■ RECORDS PROVIDED:

=-=-=

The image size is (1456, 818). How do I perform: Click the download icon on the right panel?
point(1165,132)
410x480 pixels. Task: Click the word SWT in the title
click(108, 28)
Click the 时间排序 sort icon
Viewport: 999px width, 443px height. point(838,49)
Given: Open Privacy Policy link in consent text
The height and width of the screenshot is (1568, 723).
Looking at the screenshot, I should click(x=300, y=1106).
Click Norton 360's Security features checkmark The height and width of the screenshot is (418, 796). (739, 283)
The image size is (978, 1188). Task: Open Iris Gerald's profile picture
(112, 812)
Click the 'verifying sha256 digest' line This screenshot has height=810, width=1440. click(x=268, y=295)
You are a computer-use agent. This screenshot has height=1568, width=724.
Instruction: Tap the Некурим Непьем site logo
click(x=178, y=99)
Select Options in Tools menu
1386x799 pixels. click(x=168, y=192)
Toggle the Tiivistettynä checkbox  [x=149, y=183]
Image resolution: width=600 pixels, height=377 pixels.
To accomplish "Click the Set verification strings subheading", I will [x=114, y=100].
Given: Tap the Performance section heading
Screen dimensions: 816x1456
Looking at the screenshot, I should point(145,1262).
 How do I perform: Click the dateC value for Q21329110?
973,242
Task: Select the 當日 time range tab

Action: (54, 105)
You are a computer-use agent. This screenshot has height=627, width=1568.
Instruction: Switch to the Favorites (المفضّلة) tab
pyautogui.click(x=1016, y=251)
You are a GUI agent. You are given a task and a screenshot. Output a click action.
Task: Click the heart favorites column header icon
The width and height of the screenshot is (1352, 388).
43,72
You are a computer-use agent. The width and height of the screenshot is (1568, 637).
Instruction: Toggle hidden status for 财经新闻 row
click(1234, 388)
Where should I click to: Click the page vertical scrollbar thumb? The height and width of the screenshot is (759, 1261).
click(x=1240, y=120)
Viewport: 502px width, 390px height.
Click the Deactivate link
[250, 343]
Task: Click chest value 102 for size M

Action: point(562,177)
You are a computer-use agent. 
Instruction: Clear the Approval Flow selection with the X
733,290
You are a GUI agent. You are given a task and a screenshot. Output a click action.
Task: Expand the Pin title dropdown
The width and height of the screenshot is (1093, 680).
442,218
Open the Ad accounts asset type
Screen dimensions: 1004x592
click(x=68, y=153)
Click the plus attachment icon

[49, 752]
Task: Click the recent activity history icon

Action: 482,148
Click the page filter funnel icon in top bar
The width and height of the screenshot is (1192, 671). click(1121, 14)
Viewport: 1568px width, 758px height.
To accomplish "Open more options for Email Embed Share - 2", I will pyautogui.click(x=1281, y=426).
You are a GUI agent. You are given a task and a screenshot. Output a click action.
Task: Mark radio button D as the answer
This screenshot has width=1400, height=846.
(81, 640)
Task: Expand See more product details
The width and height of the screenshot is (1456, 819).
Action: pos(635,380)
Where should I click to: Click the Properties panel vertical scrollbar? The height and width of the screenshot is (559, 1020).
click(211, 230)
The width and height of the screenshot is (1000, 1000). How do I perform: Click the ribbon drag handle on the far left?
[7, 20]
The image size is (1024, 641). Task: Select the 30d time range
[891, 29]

=-=-=

■ INSTRUCTIONS FOR THE TASK: Copy all of the records above word for word, without changing anything.

■ WRITTEN RESPONSE:
The image size is (1456, 818). How do I perform: Click the download icon on the right panel?
point(1165,132)
410x480 pixels. Task: Click the word SWT in the title
click(108, 28)
Click the 时间排序 sort icon
Viewport: 999px width, 443px height. point(838,49)
Given: Open Privacy Policy link in consent text
The height and width of the screenshot is (1568, 723).
Looking at the screenshot, I should click(x=300, y=1106).
Click Norton 360's Security features checkmark The height and width of the screenshot is (418, 796). (739, 283)
The image size is (978, 1188). Task: Open Iris Gerald's profile picture
(112, 812)
Click the 'verifying sha256 digest' line This screenshot has height=810, width=1440. click(x=268, y=295)
You are a computer-use agent. This screenshot has height=1568, width=724.
Instruction: Tap the Некурим Непьем site logo
click(x=178, y=99)
Select Options in Tools menu
1386x799 pixels. click(x=168, y=192)
Toggle the Tiivistettynä checkbox  [x=149, y=183]
Image resolution: width=600 pixels, height=377 pixels.
To accomplish "Click the Set verification strings subheading", I will [x=114, y=100].
Given: Tap the Performance section heading
Screen dimensions: 816x1456
Looking at the screenshot, I should point(145,1262).
 How do I perform: Click the dateC value for Q21329110?
973,242
Task: Select the 當日 time range tab

Action: (54, 105)
You are a computer-use agent. This screenshot has height=627, width=1568.
Instruction: Switch to the Favorites (المفضّلة) tab
pyautogui.click(x=1016, y=251)
You are a GUI agent. You are given a task and a screenshot. Output a click action.
Task: Click the heart favorites column header icon
The width and height of the screenshot is (1352, 388).
43,72
You are a computer-use agent. The width and height of the screenshot is (1568, 637).
Instruction: Toggle hidden status for 财经新闻 row
click(1234, 388)
Where should I click to: Click the page vertical scrollbar thumb? The height and width of the screenshot is (759, 1261).
click(x=1240, y=120)
Viewport: 502px width, 390px height.
Click the Deactivate link
[250, 343]
Task: Click chest value 102 for size M

Action: point(562,177)
You are a computer-use agent. 
Instruction: Clear the Approval Flow selection with the X
733,290
You are a GUI agent. You are given a task and a screenshot. Output a click action.
Task: Expand the Pin title dropdown
The width and height of the screenshot is (1093, 680).
442,218
Open the Ad accounts asset type
Screen dimensions: 1004x592
click(x=68, y=153)
Click the plus attachment icon

[49, 752]
Task: Click the recent activity history icon

Action: 482,148
Click the page filter funnel icon in top bar
The width and height of the screenshot is (1192, 671). click(1121, 14)
Viewport: 1568px width, 758px height.
To accomplish "Open more options for Email Embed Share - 2", I will pyautogui.click(x=1281, y=426).
You are a GUI agent. You are given a task and a screenshot. Output a click action.
Task: Mark radio button D as the answer
This screenshot has width=1400, height=846.
(81, 640)
Task: Expand See more product details
The width and height of the screenshot is (1456, 819).
Action: pos(635,380)
Where should I click to: Click the Properties panel vertical scrollbar? The height and width of the screenshot is (559, 1020).
click(211, 230)
The width and height of the screenshot is (1000, 1000). How do I perform: Click the ribbon drag handle on the far left?
[7, 20]
The image size is (1024, 641). Task: Select the 30d time range
[891, 29]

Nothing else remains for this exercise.